• PROVIDED PASSAGE
The Ordway Center for the Performing Arts, in downtown Saint Paul, Minnesota, hosts a variety of performing arts, such as touring Broadway musicals, orchestra, opera, and cultural performers, and produces local musicals. It is home to several local arts organizations, including the Minnesota Opera, The Saint Paul Chamber Orchestra, and The Schubert Club. The president and CEO, Christopher Harrington, has served since November 2021, and Producing Artistic Director Rod Kaats has been with the Ordway since February 2018.

History

In 1980, Saint Paul resident Sally Ordway Irvine (a 3M heiress and arts patron) dreamed of a European-style concert hall offering "everything from opera to the Russian circus". She contributed $7.5 million—a sum matched by other members of the Ordway family—toward the facility's cost. Fifteen Twin Cities corporations and foundations were the principal funders of the $46 million complex, the most expensive privately funded arts facility ever built in the state. Saint Paul native Benjamin Thompson, whose other projects included the Faneuil Hall renovation in Boston and South Street Seaport in New York, was selected to design a building that would project "a visible contemporary image" but also harmoniously fit on a site facing Rice Park, a block-square park framed by historic buildings. As designed by Thompson, Ordway Center (originally named Ordway Music Theatre) contained a 1,900-seat Music Theater; an intimate McKnight Theatre (306 seats); two large rehearsal rooms; and the Marzitelli Foyer, a spacious two-story lobby with a glass curtain-wall through which theatergoers enjoy a sweeping panorama of Rice Park, its surrounding buildings, and, in the distance, the Mississippi River. The McKnight Theatre was demolished in 2013 to make room for the new 1,093-seat Concert Hall, which opened on February 28, 2015.

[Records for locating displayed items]

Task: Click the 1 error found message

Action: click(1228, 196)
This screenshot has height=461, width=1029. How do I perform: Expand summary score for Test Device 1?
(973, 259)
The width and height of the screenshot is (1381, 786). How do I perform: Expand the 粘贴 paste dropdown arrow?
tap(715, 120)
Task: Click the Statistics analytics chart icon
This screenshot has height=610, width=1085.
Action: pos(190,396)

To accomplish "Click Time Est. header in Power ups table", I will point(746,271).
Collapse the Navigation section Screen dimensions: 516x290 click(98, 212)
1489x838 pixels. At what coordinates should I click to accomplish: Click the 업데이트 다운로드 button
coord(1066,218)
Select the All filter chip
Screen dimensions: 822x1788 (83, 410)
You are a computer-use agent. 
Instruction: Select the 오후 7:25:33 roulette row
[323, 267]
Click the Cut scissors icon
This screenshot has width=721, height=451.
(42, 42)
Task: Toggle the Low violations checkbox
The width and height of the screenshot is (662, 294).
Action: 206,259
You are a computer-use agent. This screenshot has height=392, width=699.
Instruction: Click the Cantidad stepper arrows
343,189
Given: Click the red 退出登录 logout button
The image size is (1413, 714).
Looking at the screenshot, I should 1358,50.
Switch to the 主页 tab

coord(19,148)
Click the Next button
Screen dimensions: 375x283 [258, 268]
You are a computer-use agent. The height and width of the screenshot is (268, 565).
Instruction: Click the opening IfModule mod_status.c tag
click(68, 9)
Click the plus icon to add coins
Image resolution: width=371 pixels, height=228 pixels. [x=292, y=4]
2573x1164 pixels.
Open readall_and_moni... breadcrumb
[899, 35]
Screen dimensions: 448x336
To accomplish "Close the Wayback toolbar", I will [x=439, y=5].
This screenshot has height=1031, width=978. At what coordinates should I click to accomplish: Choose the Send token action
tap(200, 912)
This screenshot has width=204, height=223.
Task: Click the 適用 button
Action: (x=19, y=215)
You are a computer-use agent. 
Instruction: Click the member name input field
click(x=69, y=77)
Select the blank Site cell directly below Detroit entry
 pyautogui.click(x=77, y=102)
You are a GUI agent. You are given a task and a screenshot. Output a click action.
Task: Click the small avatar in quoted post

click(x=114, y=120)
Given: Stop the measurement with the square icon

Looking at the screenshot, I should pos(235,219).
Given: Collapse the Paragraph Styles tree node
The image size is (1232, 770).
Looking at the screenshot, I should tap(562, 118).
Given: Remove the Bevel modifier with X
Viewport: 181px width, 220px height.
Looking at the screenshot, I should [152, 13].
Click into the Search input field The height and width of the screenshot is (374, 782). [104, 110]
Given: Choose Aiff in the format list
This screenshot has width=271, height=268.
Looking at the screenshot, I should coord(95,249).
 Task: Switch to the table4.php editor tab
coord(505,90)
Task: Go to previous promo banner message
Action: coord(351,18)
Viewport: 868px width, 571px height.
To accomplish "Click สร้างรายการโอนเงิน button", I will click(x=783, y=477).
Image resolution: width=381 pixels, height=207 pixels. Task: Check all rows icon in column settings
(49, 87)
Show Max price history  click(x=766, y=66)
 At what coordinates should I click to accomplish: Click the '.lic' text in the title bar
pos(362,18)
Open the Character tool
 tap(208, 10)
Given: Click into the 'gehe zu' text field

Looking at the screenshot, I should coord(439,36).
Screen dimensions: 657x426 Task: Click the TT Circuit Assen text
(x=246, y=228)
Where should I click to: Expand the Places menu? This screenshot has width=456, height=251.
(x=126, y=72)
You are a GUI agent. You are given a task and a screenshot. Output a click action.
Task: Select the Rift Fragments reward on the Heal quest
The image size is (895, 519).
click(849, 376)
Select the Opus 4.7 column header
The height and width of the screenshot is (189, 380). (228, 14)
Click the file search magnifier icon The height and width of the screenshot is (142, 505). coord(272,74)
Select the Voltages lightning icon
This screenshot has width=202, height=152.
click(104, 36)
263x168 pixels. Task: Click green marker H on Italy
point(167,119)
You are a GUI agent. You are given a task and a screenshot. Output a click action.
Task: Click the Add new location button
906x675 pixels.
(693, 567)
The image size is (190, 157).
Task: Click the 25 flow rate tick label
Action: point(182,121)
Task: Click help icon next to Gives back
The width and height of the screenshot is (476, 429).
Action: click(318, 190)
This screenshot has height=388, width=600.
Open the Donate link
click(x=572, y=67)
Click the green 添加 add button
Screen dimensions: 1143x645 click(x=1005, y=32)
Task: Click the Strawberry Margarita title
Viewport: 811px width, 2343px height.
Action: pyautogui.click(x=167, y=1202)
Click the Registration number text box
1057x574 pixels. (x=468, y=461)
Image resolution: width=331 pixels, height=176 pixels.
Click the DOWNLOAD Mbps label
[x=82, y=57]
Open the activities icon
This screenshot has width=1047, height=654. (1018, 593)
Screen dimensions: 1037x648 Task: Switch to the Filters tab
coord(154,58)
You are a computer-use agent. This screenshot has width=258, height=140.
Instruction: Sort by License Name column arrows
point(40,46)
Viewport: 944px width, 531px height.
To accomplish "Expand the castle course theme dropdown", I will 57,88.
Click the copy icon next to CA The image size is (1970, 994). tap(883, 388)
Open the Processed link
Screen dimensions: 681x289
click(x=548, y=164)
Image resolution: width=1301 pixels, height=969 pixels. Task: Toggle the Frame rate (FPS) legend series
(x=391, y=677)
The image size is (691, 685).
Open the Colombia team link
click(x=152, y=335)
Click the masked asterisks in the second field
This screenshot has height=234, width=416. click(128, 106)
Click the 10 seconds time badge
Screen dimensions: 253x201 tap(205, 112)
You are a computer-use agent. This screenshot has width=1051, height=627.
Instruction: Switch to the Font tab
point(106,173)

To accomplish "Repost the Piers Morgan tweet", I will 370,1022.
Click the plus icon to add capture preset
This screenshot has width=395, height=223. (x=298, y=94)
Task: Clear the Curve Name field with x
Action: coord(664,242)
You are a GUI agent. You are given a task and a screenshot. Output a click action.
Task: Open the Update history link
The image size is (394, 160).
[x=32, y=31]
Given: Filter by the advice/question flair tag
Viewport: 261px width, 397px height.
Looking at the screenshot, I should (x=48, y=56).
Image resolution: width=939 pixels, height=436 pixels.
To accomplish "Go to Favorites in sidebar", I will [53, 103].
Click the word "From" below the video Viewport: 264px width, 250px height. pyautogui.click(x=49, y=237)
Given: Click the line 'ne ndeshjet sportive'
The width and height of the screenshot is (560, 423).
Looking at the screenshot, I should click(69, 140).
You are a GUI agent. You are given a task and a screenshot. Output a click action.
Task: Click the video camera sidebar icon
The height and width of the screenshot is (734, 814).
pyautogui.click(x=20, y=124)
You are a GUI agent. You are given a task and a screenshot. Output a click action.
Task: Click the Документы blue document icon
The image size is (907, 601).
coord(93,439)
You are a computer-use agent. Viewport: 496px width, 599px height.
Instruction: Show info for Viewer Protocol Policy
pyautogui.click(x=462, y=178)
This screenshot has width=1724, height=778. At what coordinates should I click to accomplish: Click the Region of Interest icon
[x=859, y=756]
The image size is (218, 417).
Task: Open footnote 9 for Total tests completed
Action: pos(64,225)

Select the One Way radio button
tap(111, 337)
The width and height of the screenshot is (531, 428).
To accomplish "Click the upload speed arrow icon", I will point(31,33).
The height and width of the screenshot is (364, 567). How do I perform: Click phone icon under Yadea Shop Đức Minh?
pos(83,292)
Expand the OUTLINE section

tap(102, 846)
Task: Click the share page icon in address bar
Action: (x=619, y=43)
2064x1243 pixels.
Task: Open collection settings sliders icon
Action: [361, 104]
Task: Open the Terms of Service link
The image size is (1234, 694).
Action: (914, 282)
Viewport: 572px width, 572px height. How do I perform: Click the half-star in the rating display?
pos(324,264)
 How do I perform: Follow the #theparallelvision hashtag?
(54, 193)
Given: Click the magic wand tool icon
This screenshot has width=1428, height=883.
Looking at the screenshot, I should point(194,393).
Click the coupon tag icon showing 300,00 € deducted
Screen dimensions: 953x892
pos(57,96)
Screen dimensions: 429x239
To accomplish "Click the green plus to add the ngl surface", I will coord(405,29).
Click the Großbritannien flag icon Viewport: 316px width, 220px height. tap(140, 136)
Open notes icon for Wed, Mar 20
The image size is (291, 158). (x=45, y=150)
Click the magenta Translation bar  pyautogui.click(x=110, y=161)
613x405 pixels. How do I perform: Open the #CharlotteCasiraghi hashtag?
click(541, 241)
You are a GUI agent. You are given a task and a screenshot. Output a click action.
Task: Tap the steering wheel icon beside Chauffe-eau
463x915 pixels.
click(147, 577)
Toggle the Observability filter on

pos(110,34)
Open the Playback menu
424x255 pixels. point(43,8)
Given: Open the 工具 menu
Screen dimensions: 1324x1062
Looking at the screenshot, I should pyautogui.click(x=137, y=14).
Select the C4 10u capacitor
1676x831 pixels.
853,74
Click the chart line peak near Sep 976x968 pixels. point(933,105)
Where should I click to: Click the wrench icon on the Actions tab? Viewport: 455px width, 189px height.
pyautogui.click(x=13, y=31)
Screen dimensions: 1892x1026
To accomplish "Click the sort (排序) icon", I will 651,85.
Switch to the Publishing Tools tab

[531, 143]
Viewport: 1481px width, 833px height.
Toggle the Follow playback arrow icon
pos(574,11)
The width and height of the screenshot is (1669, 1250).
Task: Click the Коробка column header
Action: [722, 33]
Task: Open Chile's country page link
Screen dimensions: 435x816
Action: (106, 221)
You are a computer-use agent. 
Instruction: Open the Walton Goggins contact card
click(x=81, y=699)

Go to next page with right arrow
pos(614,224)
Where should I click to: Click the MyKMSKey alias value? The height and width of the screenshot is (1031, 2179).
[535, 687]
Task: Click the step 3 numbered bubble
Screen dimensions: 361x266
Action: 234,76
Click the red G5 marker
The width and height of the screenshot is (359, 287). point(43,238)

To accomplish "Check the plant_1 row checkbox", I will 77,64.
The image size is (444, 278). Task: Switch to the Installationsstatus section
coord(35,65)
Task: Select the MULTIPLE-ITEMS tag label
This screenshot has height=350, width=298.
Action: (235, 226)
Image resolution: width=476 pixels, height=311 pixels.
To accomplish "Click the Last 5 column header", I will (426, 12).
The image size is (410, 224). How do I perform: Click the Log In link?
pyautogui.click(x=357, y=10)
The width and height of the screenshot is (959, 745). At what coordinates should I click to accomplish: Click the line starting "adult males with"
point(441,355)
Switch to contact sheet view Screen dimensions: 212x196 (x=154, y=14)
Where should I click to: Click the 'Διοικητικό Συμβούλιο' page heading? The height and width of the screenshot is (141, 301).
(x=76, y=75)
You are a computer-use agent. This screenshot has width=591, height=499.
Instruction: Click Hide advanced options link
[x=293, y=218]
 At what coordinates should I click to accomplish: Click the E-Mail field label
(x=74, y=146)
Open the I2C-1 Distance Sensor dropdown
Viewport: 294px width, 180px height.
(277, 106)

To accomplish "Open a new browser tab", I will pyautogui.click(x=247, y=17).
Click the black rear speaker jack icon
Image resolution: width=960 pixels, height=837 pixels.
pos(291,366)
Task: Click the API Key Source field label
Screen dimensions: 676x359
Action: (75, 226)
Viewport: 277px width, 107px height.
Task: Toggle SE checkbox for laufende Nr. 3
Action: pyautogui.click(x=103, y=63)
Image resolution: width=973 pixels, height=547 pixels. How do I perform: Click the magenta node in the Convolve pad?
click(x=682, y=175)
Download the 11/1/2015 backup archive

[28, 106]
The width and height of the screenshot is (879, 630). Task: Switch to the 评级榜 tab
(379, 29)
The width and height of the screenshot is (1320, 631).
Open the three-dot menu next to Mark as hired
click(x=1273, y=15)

• THINGS TO DO
**1)** According to the Ordway Center passage, how much money did Sally Ordway Irvine contribute toward the facility's cost?
**2)** Write the next part of the Ordway Center passage, picking up right after its last sentence.

• TASK ANSWERS
**1)** $7.5 million

**2)**
The Ordway Center opened to the public on January 1, 1985, as Ordway Music Theatre. The name was changed in 2000 to reflect the array of performing arts that take place under its roof.

Ordway Center for the Performing Arts serves 400,000 people annually with nearly 500 performances in musical theater, children's theater, world music and dance, orchestra, opera, and recitals.

About the building
Ordway Center contains the 1,910-seat Music Theater, the 1,100-seat Concert Hall, two large rehearsal halls, and lobbies on each floor, including the second-floor Marzitelli Foyer, a spacious, two-story lobby encircled by a glass facade.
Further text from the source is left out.